Philipp Meyer’s The Son was featured in a 2015 “best books our staff read” round-up. The Son was described as an “old-fashioned epic of the American West” that “imagines the rise to power of the McCulloughs, one of Texas’s most dominant oil and ranching families.” It sounded a bit too much like Leila Meacham to pass up.
The Son is actually three narratives, told me members of three different generations of the McCullough family, that together create the family’s narrative. The most compelling is that of Eli, the patriarch, whose family is murdered and who is himself abducted by Comanche Indians in early adolescence. To say the experience left an impression that remained for the rest of his 100 years is an understatement if ever there was one. This was the formative experience of his life – which says a lot for a many who then rode with the Rangers, served with the Confederates, and basically settled his part of Texas.
His son, Peter, is cut of a different cloth. He is marked much later in life, as an adult, when violence erupts between the Anglos and the Mexicans, pitting neighbor-against-neighbor and, in his case, father-against-son. From the elderly Jeanne Anne, Eli’s great-granddaughter, we receive a contemporary account of her family’s legacy, and especially the weight she feels to continue building what her forebears began.
By far, the strongest parts of the book are those narrated by Eli, particularly the early chapters with the Comanches.
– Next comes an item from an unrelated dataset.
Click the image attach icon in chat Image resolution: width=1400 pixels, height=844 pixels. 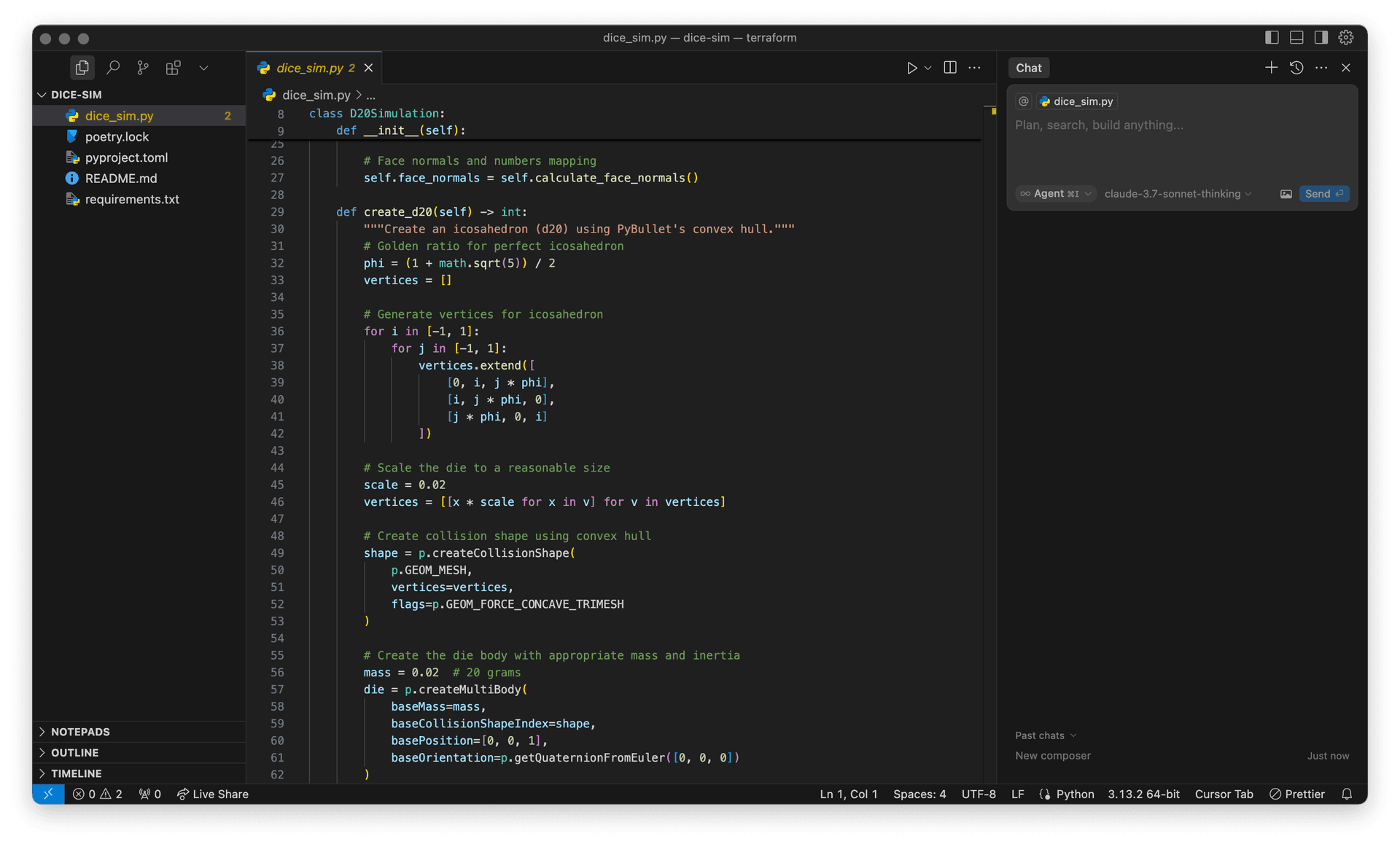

Meyer’s description of the tribe being slowly decimated by disease and war are hauntingly beautiful and at the end of the day, it was the Comanches who left the strongest impression of all on me.
I’m not sure I would go so far as to peg this the best book I read all year, but that it is a good book – even a great book – there can be no doubt. This is a portrait of the American West in all of its violent glory. The McCulloughs, all of them, are secondary.
(This review was originally published at http://www.thisyearinbooks.com/2016/02/the-son.html)
A very worthwhile read about the genesis of the Lone Star State through the eyes of this author’s creations.